Example 1: Say you want to use Calgo to search for a Food entry with 150 calories because you are looking for a light snack. Here is how you can do it:

FindCommandCalorieBefore

You should type find cal/150, then press enter.

FindCommandCalorieAfter

Once the command has been entered, the Result Display shows the results of your command and the Food Record displays the relevant entries with 150 calories.

Example 2: Say you wish to find entries which contain the keyword Cheese in their name, but your hand slipped and the keyboard only typed Chees. This is what happens:

FindCommandSubstringBefore

You are likely to enter find n/Chees as the command input.

FindCommandSubstringAfter

Once the command has been entered, the Result Display shows the results of your command and the Food Record shows the relevant entries which contain Chees in their name. This is not too bad, as you still obtain entries that will be largely relevant to Cheese. This shows that the find command can search for Food entries with incomplete keywords.

Example 3: Say you are lazy but wish to find entries containing the keyword sweet in their tag. Here is how you can do it:

FindCommandTagBefore

You can type find t/swe as input, and then press enter.

FindCommandTagAfter

Upon entering the command, the Food Record will display all entries which have the swe keyword present in any one of their tags. As you can search using incomplete keywords, the intended search for the sweet tag will also have its result shown.

Please note that the search is case-insensitive, an example being the resulting Sweet tag of Bandung. Moreover, as with Example 2, we allow for incomplete words to be used as search keywords.

export : Exporting the current Food Record into a reference sheet

(by Eugene)

Obtaining a portable copy of the current Food Record may be useful for various purposes. For instance, you can conveniently share your Food entries with friends, print the Food Record for future reference, or even adapt it to suit your personal cooking needs in the kitchen. Whatever the purpose, we have you covered with the export command.
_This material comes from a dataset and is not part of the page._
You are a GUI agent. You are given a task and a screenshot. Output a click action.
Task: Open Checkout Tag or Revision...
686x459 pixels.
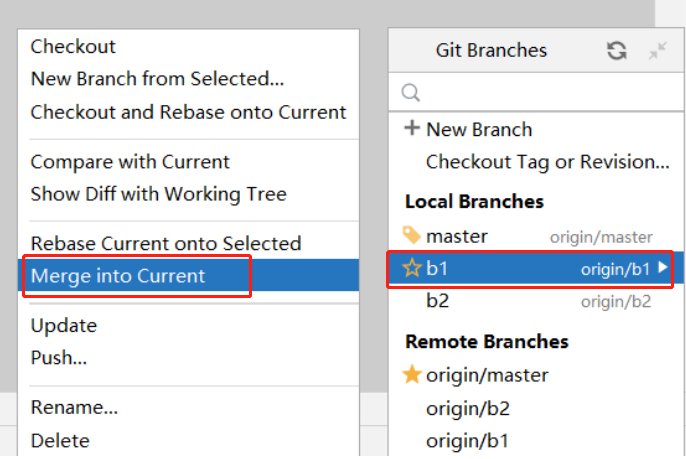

The export command provides you with a neatly formatted, editable file that reflects all entries in the current Food Record. This file (named FoodRecord.txt) will be created in the data/exports folder.

Here are some key pointers for using the command:

  • FoodRecord.txt shows the Food Record in alphabetical order of Food names, and includes the corresponding details of each Food neatly in a table.

  • If a previous FoodRecord.txt file exists, do close any instances of the file (if previously opened) before running the export command. The file will be replaced by an updated version representing your latest Food Record.

  • Tags are placed outside of the dashed lines.

This lets you manually track your diet using a reference sheet of your past Food entries. You can freely edit this reference sheet to include information outside of Calgo.
Certain Food names may be too long to fit into the given space. Such names will be shown on multiple lines. However, rest assured that all your information is still captured and neatly organised. Individual entries will also appear on separate lines.

Format: export
(any parameters entered are ignored)

Example:

Let’s suppose you wish to export the current Food Record so that you can print a copy for reference while cooking. Here’s how you can do it:

ExportCommandBefore

You should type in the command and press enter, as seen above.

ExportCommandAfter

Doing so, Calgo will show you a result message indicating the copy has been successfully generated. You can find this copy (named FoodRecord.txt) in the data/exports folder.

list : Listing all Food in current Food Record

(by Eugene)

With a large number of entries in the Food Record, you may remember that we can use the find command to display only the relevant Food entries. Once we are done with the search, we will eventually want to view all entries again. This is where the list command comes in handy.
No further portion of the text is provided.